Sometimes it can be irritating when the taste of a foodstuff fails to live up to its aroma. Coffee is often the biggest offender in this regard - the smell of fresh coffee is one of life's great pleasures, all roasty and chocolatey and lovely, and yet (in my very limited experience; I've not touched the stuff for many years thanks to a caffeine allergy) in the mouth it has a horrible habit of turning into bitter swampwater. Some cheeses, too, have a bark bigger than their bite - Epoisses is generally quite a mild-tasting cheese, creamy and mildly funky in its unpasteurised way but nothing anything like the extraordinary smell of a properly aged specimen would indicate.
It is to the benefit of humanity as a species, however, that this Vacherin Mont d'Or doesn't taste like it smells, because the odour is just atrocious. Past merely funky, it has the deep, soily, ammonia-rich stink of a rotting corpse, as offensively rank as almost anything else I've ever known in my life. It was so powerful, after just a couple of hours in the fridge it had started attacking everything I'd stored in there - through triple and quadruple-wrapped clingfilm the smell permeated leftover bacon, lettuce, orange juice and milk. I'd know from my bedroom whenever my flatmate opened the fridge because five minutes later the chemical bomb would hit, having travelled up a flight of stairs and through a closed door. It is a smell that, if encountered in nature, would suggest some kind of terminal disease, and yet in my geeky cheese-loving way I find myself fascinated by it, simultaneously repulsed and attracted.

Fortunately, oh so fortunately, the taste is something else entirely. In true stinky washed-rind soft-cheese fashion, it is creamy and salty and ever-so-slightly sweet, a gloriously well-balanced flavour and dangerously addictive. The unpasteurised milk means that a trace (though only a trace thank God) of the aforementioned soily ammonia travels through to the flesh, adding extra farmy complexity, and the texture at room temperature is just runny enough to require the use of a spoon but not so liquid that it doesn't hold some shape on a plate. Scooping great big wobbly mounds of it onto crackers and devouring them whole is an unadulterated joy.
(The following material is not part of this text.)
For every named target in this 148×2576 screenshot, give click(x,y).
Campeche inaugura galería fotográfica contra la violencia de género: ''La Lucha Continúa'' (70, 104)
I'm told that production of Vacherin Mont d'Or runs only until 15th March, which means that this very special cheese won't be gracing your local cheesemonger with its stench for much longer. It may also explain why the one I had was quite so pongy, as presumably earlier in the season the noxious chemicals in the flesh aren't quite so, er, lively. But actually, part of the fun - and it is great fun - of having a Vacherin in the house is that you are constantly reminded of its presence; it's sort of like taking temporary care of a neighbour's flatulent pet - it's a commitment undertaken to a living, breathing organism. If you can handle it, and if you have suitably understanding co-habitors, the rewards are potentially immense.